**EXERCISE DESCRIPTION:** Output only the lines that run from the line holding "The width and height of the screenshot is (1323, 536)." to the end of the entries, both ends included, and skip the pictures.
=== EXERCISE INPUTS ===
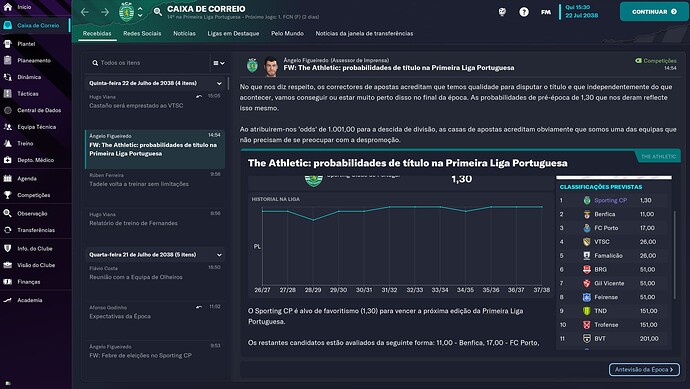Open the Depto. Médico sidebar icon
690x389 pixels.
click(7, 160)
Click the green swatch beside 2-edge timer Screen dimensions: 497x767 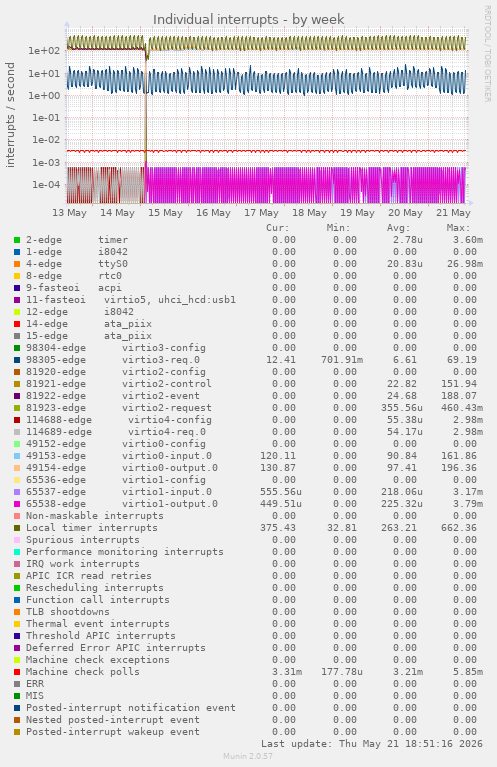(17, 240)
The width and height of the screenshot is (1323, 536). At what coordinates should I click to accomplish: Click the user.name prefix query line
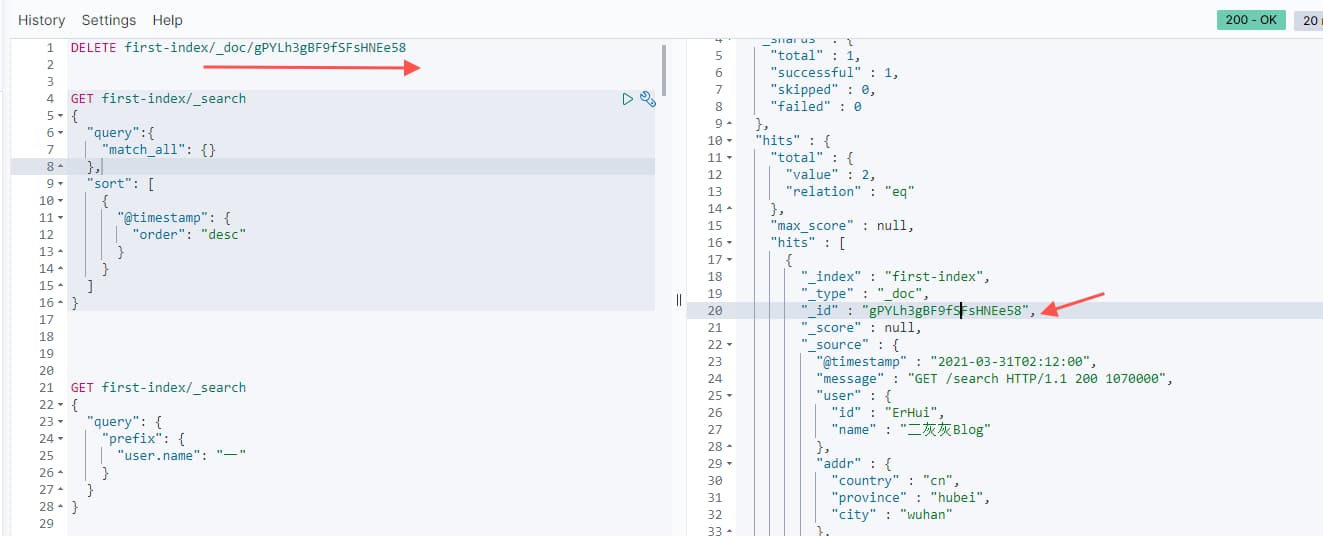coord(182,456)
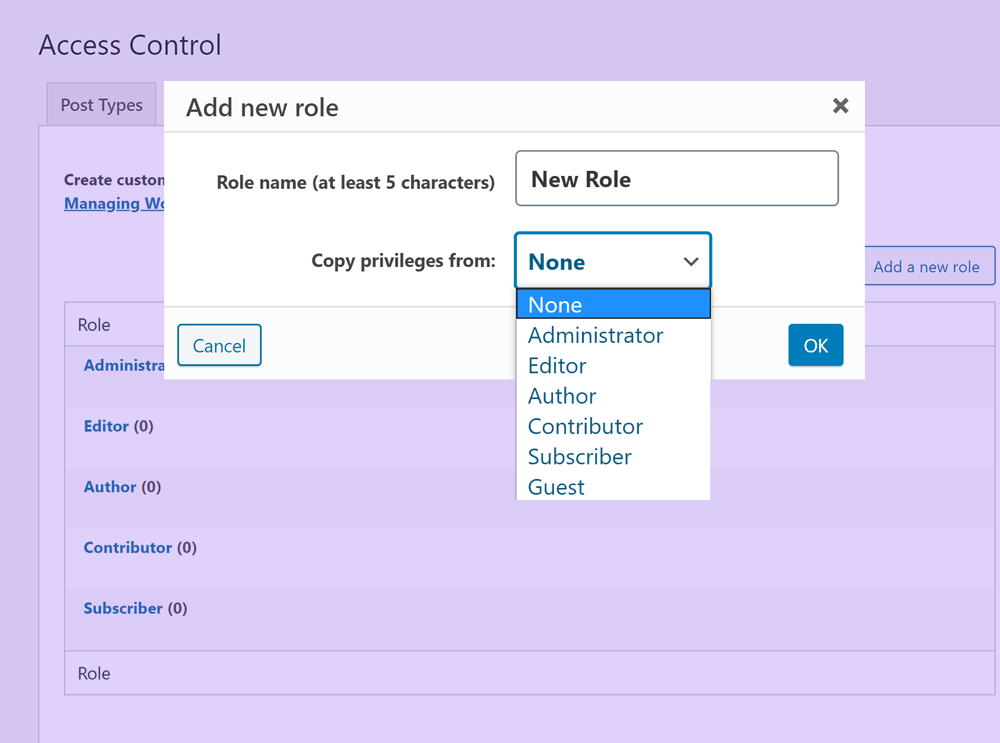The width and height of the screenshot is (1000, 743).
Task: Open the Copy privileges from dropdown chevron
Action: click(690, 260)
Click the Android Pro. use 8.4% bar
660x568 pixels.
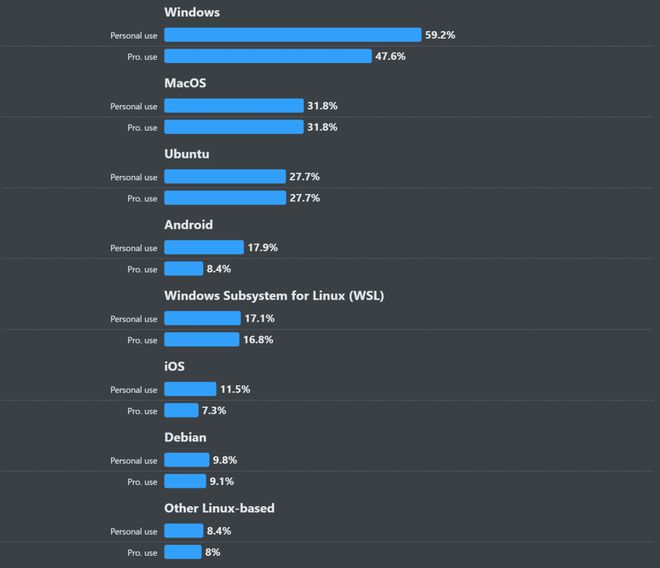coord(184,269)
===
**RESPONSE BELOW:**
The width and height of the screenshot is (1323, 536). At what coordinates should I click to accomplish: Click the user.name prefix query line
coord(182,456)
The width and height of the screenshot is (1000, 743).
Task: Open the Copy privileges from dropdown chevron
Action: click(690, 260)
Click the Android Pro. use 8.4% bar
660x568 pixels.
coord(184,269)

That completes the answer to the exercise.